O que faz com que Gondo atinja a graça é a aceitação do sacrifício pessoal, a contemplação da moral como um assunto de vida ou morte e a aceitação do absurdo como um assalto completo aos costumes da sociedade japonesa. Takeuchi Ginjiro, um dos criminosos mais repulsivos já retratados em telas, é o perpetrador deste absurdo: ao cometer o erro de sequestrar o filho do motorista de Gondo e não o pequeno herdeiro, um criminoso comum tomaria uma medida drástica ou simplesmente abandonaria a criança e fugiria. Mas Takeuchi não estava interessado na obtenção de recursos materiais tanto quanto por vingança (mas vingança de quem?) e procede com a exigência de um resgate, ciente de que aquilo lhe daria até mesmo uma vantagem: no Japão, o crime de extorsão só caberia em caso de sequestro de um parente (o que implicaria responsabilidade direta da parte extorquida). Naquele caso, tratava-se de um "mero" caso de sequestro que levantava um dilema moral a Gondo: permitir que o filho do motorista seja morto e manter seu império (afinal, aquele dinheiro era crucial em suas transações) ou abdicar de tudo e salvar uma vida? 

Takeuchi, assim como Gondo, representa um individuo de mentalidade extraordinária, só que às avessas. Encarna o espírito demoníaco do revolucionário, que vê em Gondo simplesmente a materialização da imagem de um membro da elite por uma mera contingência topológica. Takeuchi vive embaixo e Gondo vive em cima. Takeuchi é um futuro médico e Gondo é um comerciante. Takeuchi não sabe bem o motivo de odiar Gondo para além de vê-lo lá de seu casebre. Takeuchi representa o esvaziamento do individuo pela cegueira da mente. Uma das técnicas mais importantes empregadas por Kurosawa no filme é a da obstrução consciente de certas locações, ou da visão nublada de certas fisionomias.
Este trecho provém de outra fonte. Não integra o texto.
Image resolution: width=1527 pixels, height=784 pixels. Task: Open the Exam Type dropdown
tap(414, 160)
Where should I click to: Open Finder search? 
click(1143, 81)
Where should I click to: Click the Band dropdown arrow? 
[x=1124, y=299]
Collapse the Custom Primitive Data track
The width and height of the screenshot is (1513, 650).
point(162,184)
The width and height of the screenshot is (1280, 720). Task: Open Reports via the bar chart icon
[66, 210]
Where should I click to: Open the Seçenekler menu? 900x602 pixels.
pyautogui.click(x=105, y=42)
Takeuchi é o indivíduo privilegiado com uma vista telescópica do mundo ao seu redor, ao passo que Gondo é forçado a se empanar de cortinas que obscurecem seu apartamento, tendo que dar um salto absurdista de fé nos indivíduos e na moral. Takeuchi, tão controlador e meticuloso em seus planos, representa a dessensibilização da mentalidade revolucionária e burocrática que enlouquece o povo japonês: seu desdém pelos homens de valor por trás das cadeias causais (trabalhadores civis, viciados, a força policial e a mídia) impede-o de enxergar os furos em seu próprio plano, vendo-se preso dentro do próprio labirinto materialista. Os demais personagens, por outro lado, são forçados a adotar diferentes pontos de vista topológicos para resolução do caso, transitando por toda a cidade em busca de novas informações que possam compor a fisionomia de Takeuchi, fisionomia essa que atua como um símbolo do aspecto mais nefasto (e infernal) da sociedade japonesa: a despersonalização e a desintegração pessoal.

A cada passo dado na investigação, a força-tarefa se vê mais próxima do entendimento da experiência do inferno japonês. A sociedade aparentemente harmônica e homogênea da superfície se vê diluída na miscigenação racial dos distritos boêmios que antecedem o bueiro dos vícios que Takeuchi busca como fonte de matéria-prima, bem nas profundezas. Disfarçados na multidão, os policiais à paisana representam a manutenção da essência das vocações. Vestido de médico e perpetrando a morte, Takeuchi representa a corrupção do ofício, matando "sem sujar as mãos" através de drogas mais perfeitas. Para um japonês, a perfeição das formas é o valor supremo, e Takeuchi busca tomar vantagem disso perseguindo o crime perfeito. Distinguível  como japonês numa multidão de imensa variedade étnica, finalmente vemos Takeuchi em plena individualidade: parece um Alain Delon dos infernos. Com seus contornos cada vez mais discerníveis, avistamos o produto da desintegração individual: o distrito dos viciados mais lembra uma galeria de possessos, assim como o próprio Takeuchi o faz nos momentos finais do filme. 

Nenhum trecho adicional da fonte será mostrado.